UVF SUPERGRASS MURDER TRIAL BID
SON OF VICTIM SLAMS ‘TOKEN GESTURE’
The families of Eamon Fox and Gary Convie, two Catholic workmen murdered by the UVF 23 years ago, will be hoping that the Director of Public Prosecutions is correct to be optimistic that there is a reasonable prospect of conviction.
While it would be improper for us to comment on the potential case against the suspect, it is public knowledge that part of the evidence will be given by assisting offender Gary Haggarty, a former UVF commander.
The use of assisting offenders — or supergrasses as they used to be known — is a tactic which has had a chequered past in Northern Ireland.
Its use during the darkest days of the Troubles in the 1980s served a dual purpose.
It led to hundreds of suspected republican and loyalist terrorists being arrested and held on remand for considerable periods, giving the hard-pressed security forces valuable breathing space and the ability to regroup during times of constant violence. And it did result in some successful prosecutions.

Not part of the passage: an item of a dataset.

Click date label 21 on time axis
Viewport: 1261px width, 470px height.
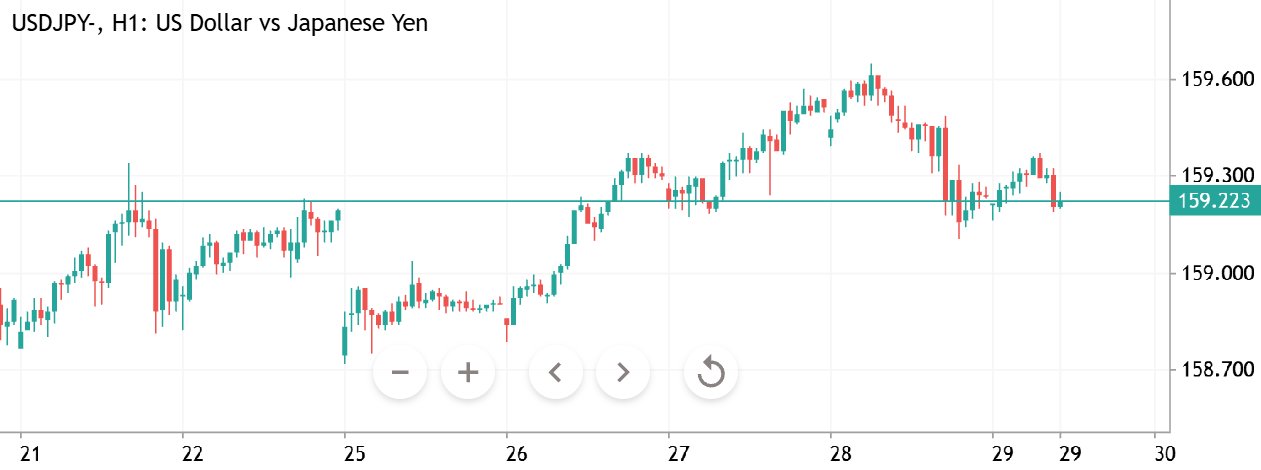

However, it was a tactic which was eventually discredited and largely abandoned after the judiciary complained they were being used for political purposes. But it has been resurrected in recent times as police sought to bring to justice a UVF gang based in the Mount Vernon estate on the outskirts of north Belfast suspected of involvement in a large number of killings — mostly sectarian — and also said to be deeply penetrated by RUC Special Branch informers.
It has met with little success. In 2012 two brothers who became assisting offenders were branded liars by the judge and 12 of the 13 men in the dock walked free.
Haggarty, who agreed to become an assisting offender, pleaded guilty to a series of crimes including murder and has already spent three years in custody.
He was interviewed by detectives more than 1,000 times producing huge volumes of evidence but the lack of corroboration led to a decision earlier this year not to prosecute 13 men. Another murder case against two other men was dropped later.
Bringing sophisticated terrorists to justice is a difficult task as the legacy of the Troubles proves with almost 3,000 unsolved murders, and the police and legal authorities are entitled to use every legitimate method to bring some comfort or closure to the bereaved. But they must be careful not to add to families’ pain by raising hope and producing failure.